I smiled and waved when he turned back with a half-hearted grin and didn’t feel any of it. Nor did Coach’s huff behind me sting, knowing it would cost me an extra leg day or other punishment session of my own because he watched the whole event unfold. I’d have to fess my ass up because lying to the man was the worst idea I’d had all day.

But his words jarred me back into reality.

“You have a heart, Mace,” he muttered.

“Yeah?” I raised my eyebrows, watching the sports car bunny hop its way out of the parking lot. He can’t drive for shit, either.

Some part of me loved knowing that Stuart had extra flaws. The other half of me instantly worried for Brady’s safety.

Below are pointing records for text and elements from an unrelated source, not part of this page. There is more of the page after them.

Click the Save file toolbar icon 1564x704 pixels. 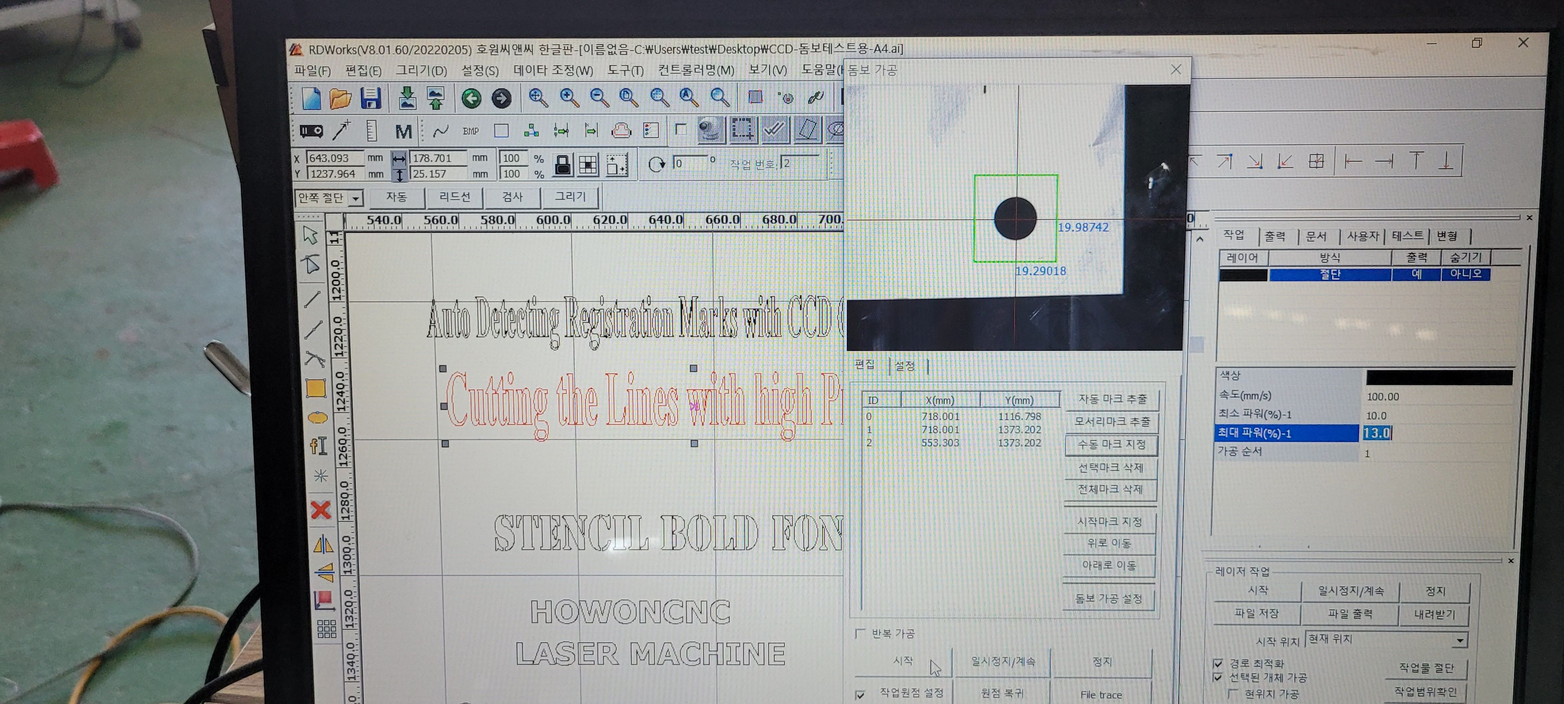point(370,98)
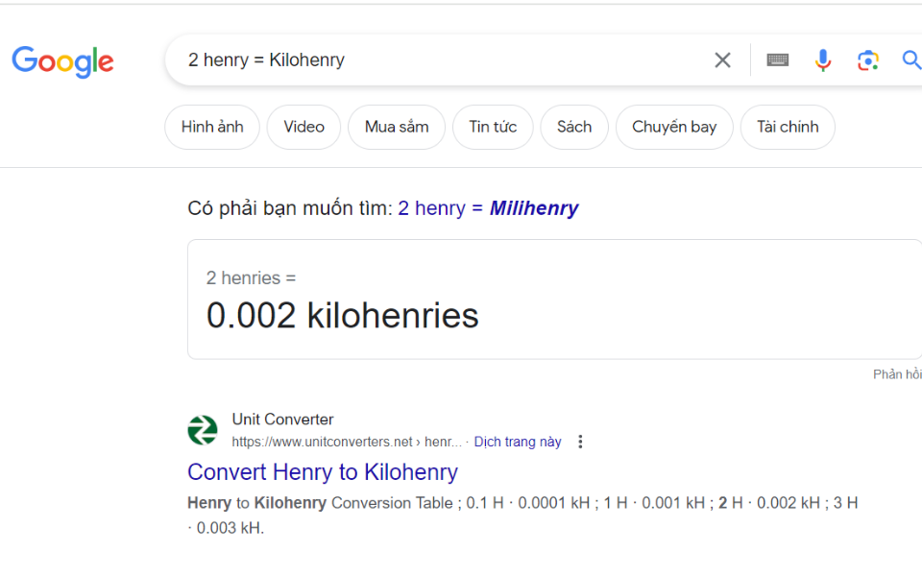Viewport: 922px width, 576px height.
Task: Clear the search query with the X icon
Action: tap(722, 60)
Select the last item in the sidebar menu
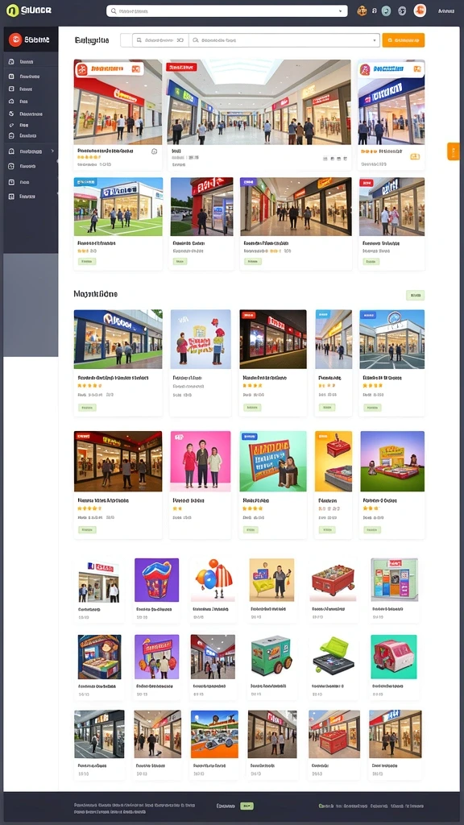The width and height of the screenshot is (464, 825). 32,197
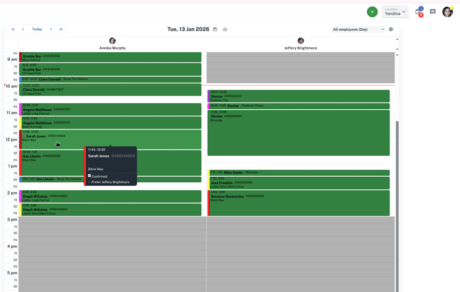The width and height of the screenshot is (460, 292).
Task: Go to previous day arrow
Action: pyautogui.click(x=23, y=29)
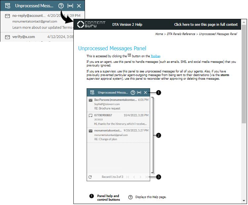Click the previous page arrow in example panel
Image resolution: width=248 pixels, height=205 pixels.
click(x=134, y=177)

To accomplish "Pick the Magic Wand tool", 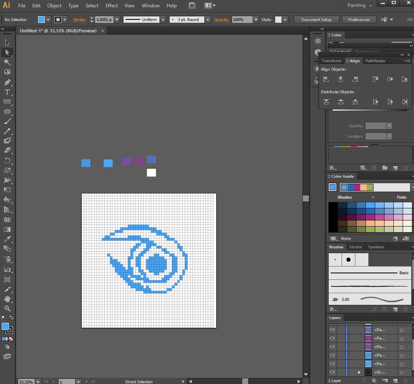I will click(7, 62).
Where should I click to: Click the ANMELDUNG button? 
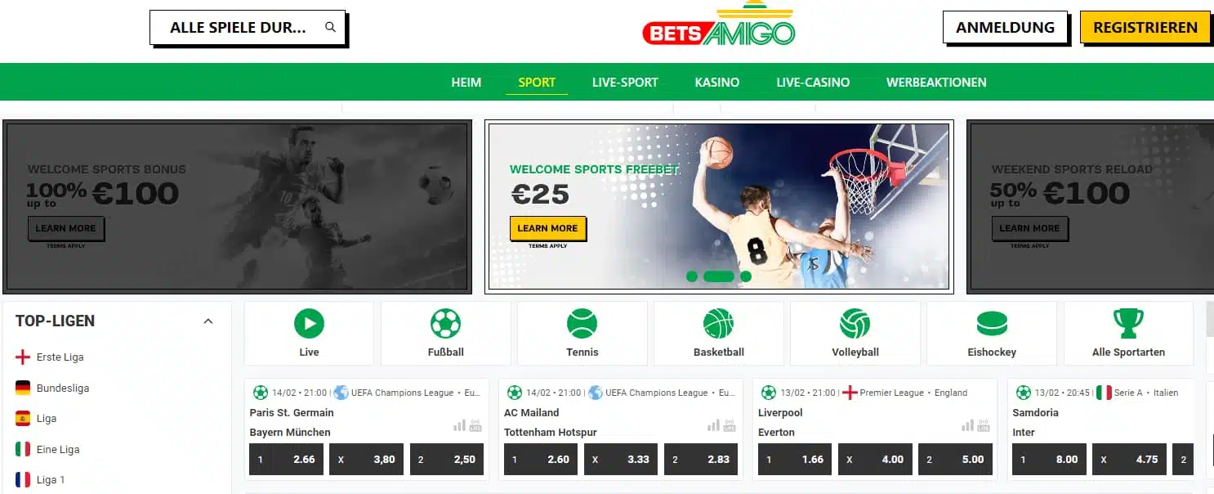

“Yeah.” Leon coughed into his fist. “Just make sure you find the line of where to stop, and know where your involvement needs to end. Don’t go too far and you’ll be fine.” His voice cracked at the end of his mini speech, and he coughed into his fist a second time.

I pivoted on my heel to face him. “Is that why you never let anyone in, never get close? Because you got involved one time?”

He sent me a crooked smile. “You just earned yourself two sets of Tour de Stade, my friend. Starting tomorrow morning before your clinic. See you bright and motherfucking early.”

I clenched my teeth and smiled through the pain I could already feel radiating through my thighs at the concept of running the stadium stairs twice in any short period, even when I knew he’d rest me, though the kids wouldn’t. “Sparrowfart it is.”

So much for getting in that nap.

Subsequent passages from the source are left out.